• **BRIEF**:
Answer these questions from the forum thread below, giving each on its own line:
(a) What did Lenny Taelman's small experiment show about proof_wanted statements?
(b) What does Kevin Buzzard say the output of compiling FLT consists of?
(c) According to Mario Carneiro, why is proof_wanted likely not an adequate replacement?

Lenny Taelman (Jun 02 2025 at 08:10):

Jason Rute said:

Some related questions are if the SorryDB project (by Lenny Taelman) can work with proof_wanted, and if Lean blueprint's can work with proof_wanted. Overall, it would be great to have a standard here. I think the defacto standard is using sorry, but it has rough edges as this thread motivates.

Since we don't write our own benchmark, but just index statements (small or large) whose proof has been postponed (for a brief or longer time), the SorryDB project is completely dependent on what practitioners use in their formalisation projects. It also means that it will never be 100% fail-proof. However, we design this to be a centrally run competition, so that we can control the narrative and if necessary we can retroactively invalidate proofs.

Jason Rute (Jun 02 2025 at 10:59):

@Lenny Taelman does your benchmark already index proof_wanted statements?

Lenny Taelman (Jun 02 2025 at 13:29):

Jason Rute said:

@Lenny Taelman does your benchmark already index proof_wanted statements?

At the moment it does not. I did a small experiment a while back and noted that the number of hits was essentially zero. It could certainly be added, and it would in some sense be easier since if I understand things correctly Lean already verifies that the type of a proof_wanted declaration is already Prop-valued (whereas with sorries we need to do some work to infer the type and index only the ones that are Prop-valued).

Kevin Buzzard (Jun 03 2025 at 09:10):

I am tiring of the ever-growing output of compiling FLT just being pages and pages of warnings about sorries, and I don't see any appetite from the FRO to add a "ignore sorries when compiling" switch to lake, so I am currently strongly considering moving away from sorry and was thinking about switching to proof_wanted but I've not done anything about this yet because I have Big Proof to worry about next week.

Mario Carneiro (Jun 03 2025 at 09:11):

you can always use axiom mySorry {p} : p instead

Mario Carneiro (Jun 03 2025 at 09:12):

proof_wanted is not an adequate replacement most likely; it doesn't actually add the theorem to the environment so you can't refer to it in subsequent theorems and definitions

Kevin Buzzard (Jun 03 2025 at 09:23):

Mario Carneiro said:

you can always use axiom mySorry {p} : p instead

Yes. The reason I mention it here is that it will break Lenny's system whatever I use if I switch from sorry, but the pages of output from lake are pushing me that way.

• **GIVEN DATA**:
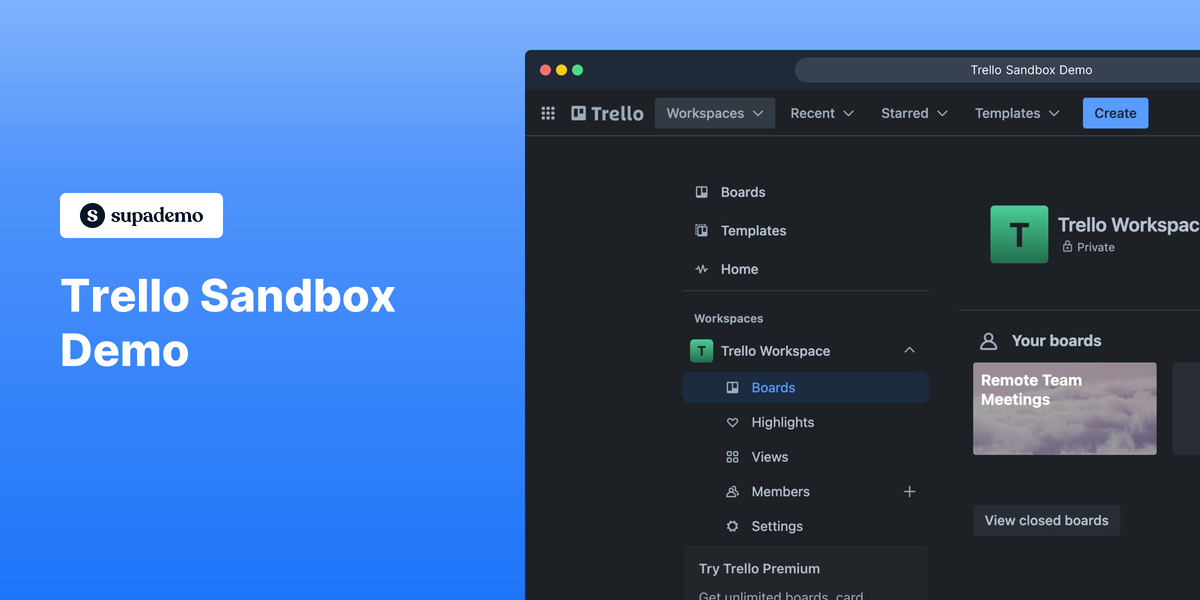Click the apps grid icon beside Trello logo

tap(548, 113)
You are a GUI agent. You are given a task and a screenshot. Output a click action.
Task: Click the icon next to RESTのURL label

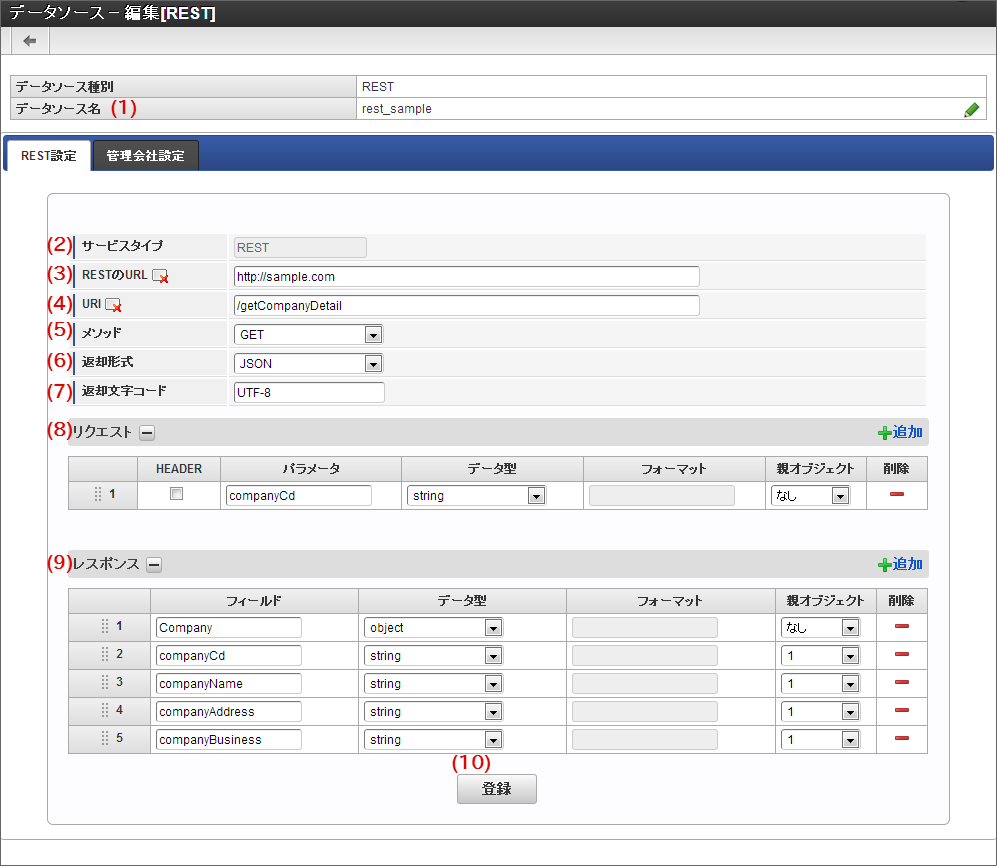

• **TASK ANSWER**:
(a) The number of hits was essentially zero.
(b) Pages and pages of warnings about sorries.
(c) It doesn't actually add the theorem to the environment, so you can't refer to it in subsequent theorems and definitions.